Boris Vian’ın ‘Kasaplığın El Kitabı’ oyunu, aklımıza birbiri ardına darbeler vurup geçiyor ve kafamızı karıştırıp komik de trajik de olmayan tuhaf bir algı yaratıyor. Bu iyi mi kötü mü bilmiyorum ama zor bir durum olduğu kesin
Uzun yıllar önce, cezaevindeyken, ilk kez elime bir Boris Vian romanı aldığımda (sanırım ‘Günlerin Köpüğü’ydü), ilk beş altı sayfadan sonra canım sıkılmış ve dil bilen bir arkadaşa gidip “Yahu bunun çevirisi çok kötü galiba” diye yakınmıştım. Arkadaş, şöyle bir baktı elimdeki kitaba, karıştırdı biraz, “Çeviride bir şey yok” dedi, “Boris Vian okuyorsun, olur o kadar…”
Vian’ın “Kasaplığın El Kitabı” oyununu izlemeye giderken bu eski deneyimim aklımdaydı aslında ama yine de gafil avlandım. “Bu biraz garip adamdır, muhtemelen absürdün çivisini çıkaracaktır ama eh, bakarız artık” dediydim kendime.
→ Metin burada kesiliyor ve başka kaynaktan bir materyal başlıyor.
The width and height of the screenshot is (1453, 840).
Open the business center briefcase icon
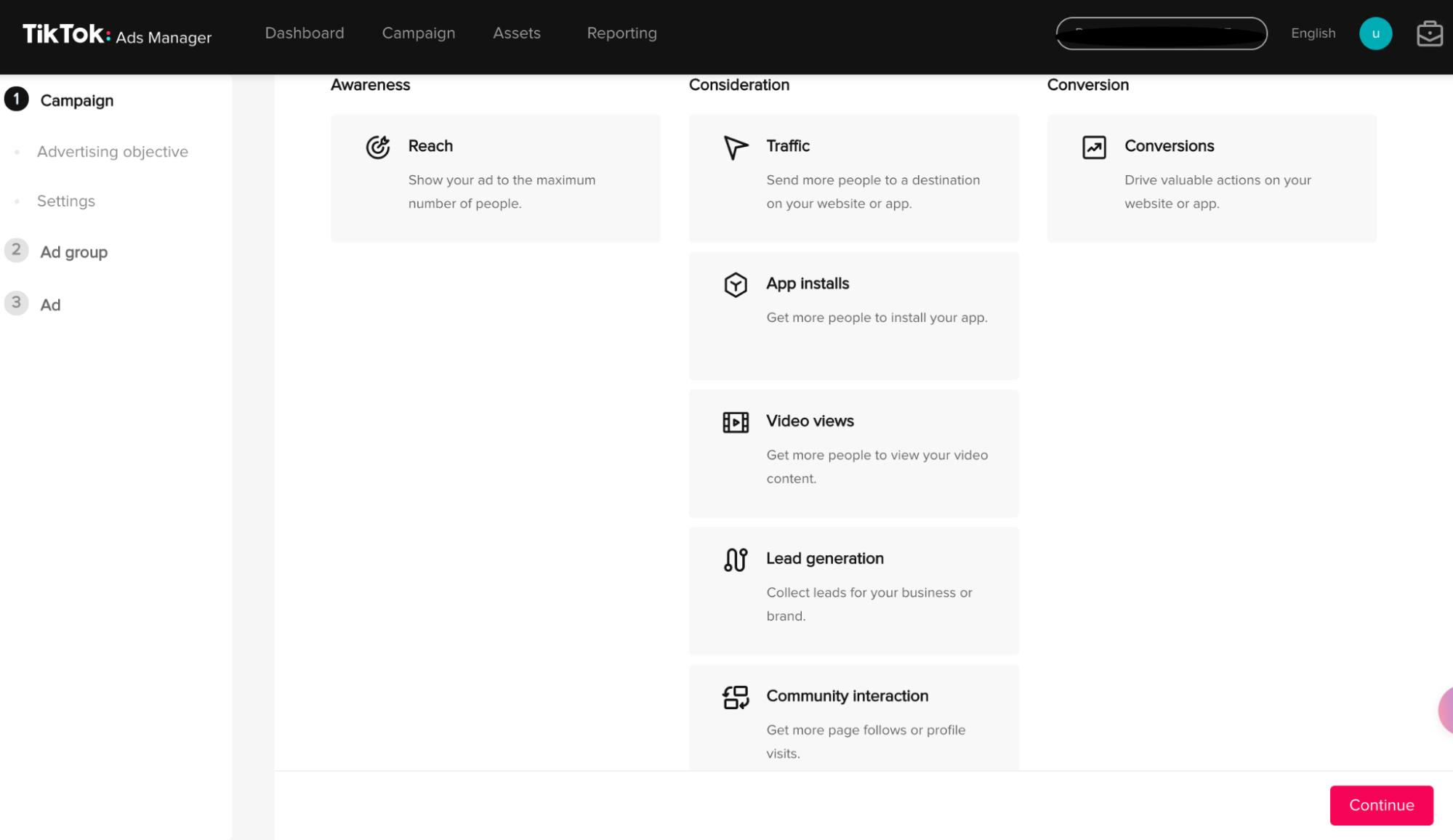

Pek öyle olmadı ama. Epey zorladı beni ve sanırım bütün salonu da. Böylece artık, bu oyunun niye bu kadar az sahnelendiğini de anlamış oldum. Zor bir oyun “Kasaplığın El Kitabı” çünkü. Çok sayıda karakterin sağdan soldan, kapıdan bacadan hiç durmadan sahneye boca edildiği, sahnenin de böylece tam bir curcunaya dönüştüğü bir büyük şamatadan söz ediyoruz. Oynaması da yönetmesi de zor.
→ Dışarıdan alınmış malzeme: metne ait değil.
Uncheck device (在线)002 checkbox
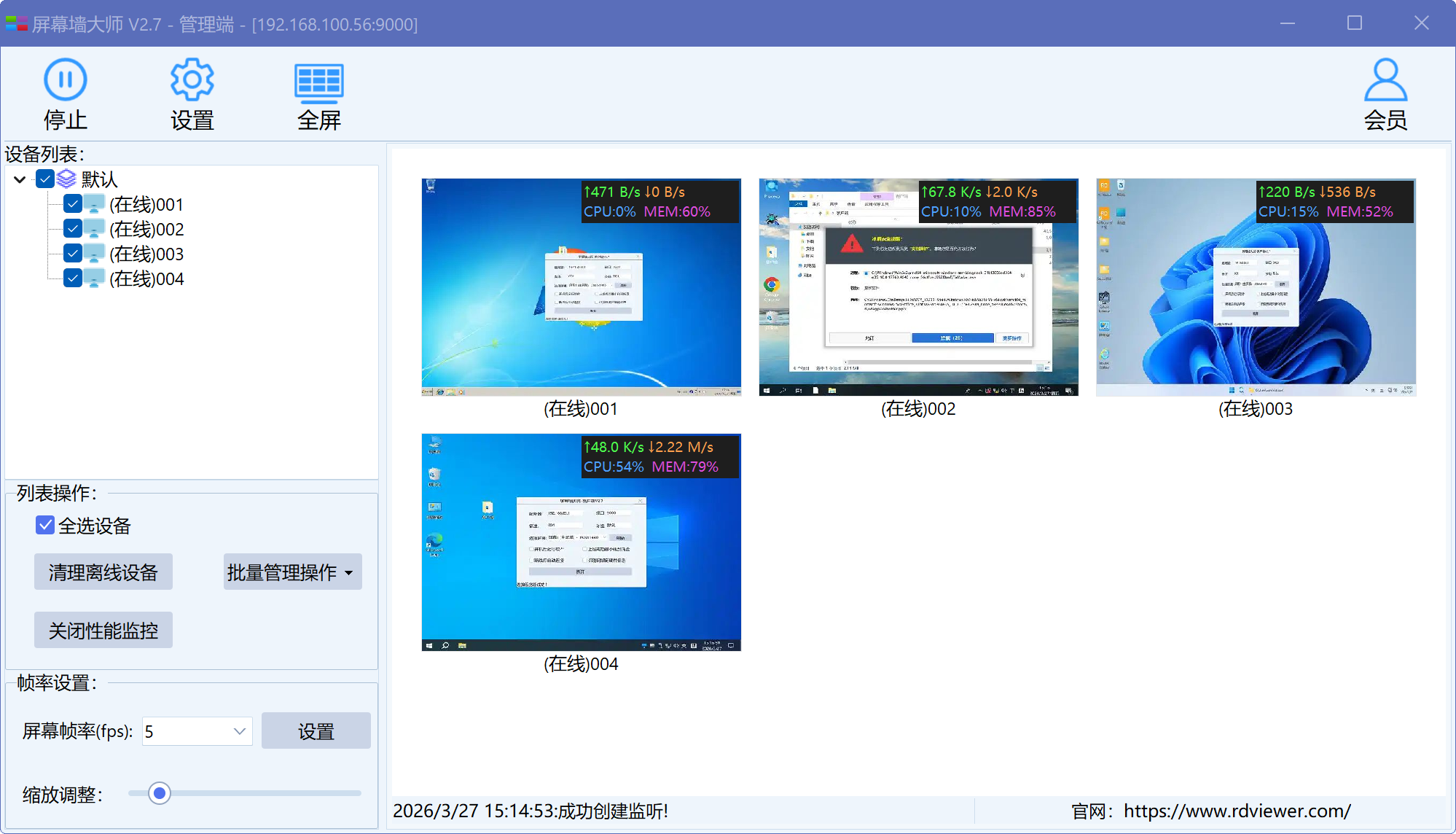Viewport: 1456px width, 834px height. (x=72, y=229)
II. Dünya Savaşı’nın sonlarında, Normandiya çıkarmasının yapıldığı bölgedeki bir kasabadayız ve tam da şu çok bilinen deyimde olduğu gibi herkes can derdindeyken kendisi ‘mal derdine’ düşmüş bir kasap abimiz var. Tuhaf bir anne, daha tuhaf bir komşu ve ikisinin de adı anneyle aynı olan (Marie) iki kız tabloyu tamamlıyor ve tabii bir de absürd biçimde biri Amerikan ordusunda, diğeri Sovyet ordusunda paraşütçü olan bir kız ve bir oğlan daha var. Neden böyle? Onu bilmiyoruz. Boris Vian öyle istemiş. Tek bildiğimiz şey, Marie’lerden birinin, silik bir Hitler havası veren ama bütün gün fosur fosur uyuduğu için en önemli savaşlara hep geç kalan kafadan bacaklı bir Alman askerine tutulması üzerine Kasap abimizin kızını evlendirme telaşına düşmesi. (Öbür kızı sormayın. O herkese tutuluyor!) Bunun için o hengâmede aileyi bir araya toplamaya kafaya koyan kasap, bir yandan de beş dakikada bir patlayan bombalardan kendisi ve evini kollamak zorunda. Dışarıda kan gövdeyi götürür ve evin tuğlaları habire patır patır dökülürken, arada bir pencereden bakıyor ve şöyle diyor: Yine başladılar gürültüye!
Büyük kargaşa
Sonra? Sonrasını ne siz sorun ne ben söyleyeyim. Çıplak gözle izlemesi zor çünkü! Artık Allah ne verdiyse! Hiç durmadan sahneye girip çıkan bazen kumar oynayıp bazen dans eden, sık sık üniforma ve ses tonu değiştiren, bazen de silahlarını, hatta topunu dükkana emanet bırakıp tuvalet soran Amerikan, Fransız ve Alman askerleri, (hatta bir de çeşit olsun diye Japon paraşütçü!), rahibeler, papazlar, izci kızlar… Akıl erdirmek mümkün değil, mühim de değil zaten. Her şey çığırından çıkıyor giderek ve bütün bunların ortasında tek sabit karakter olarak, irili ufaklı günahlar için yaratılmış bir tür ‘özel cehennem işletmesi’ olarak hizmet gören kapaklı bir gayya kuyusu! Yutuyor, kusuyor, sonra yeniden yutuyor ve nihayet zaten en sonunda tümünü birden midesine indiriyor.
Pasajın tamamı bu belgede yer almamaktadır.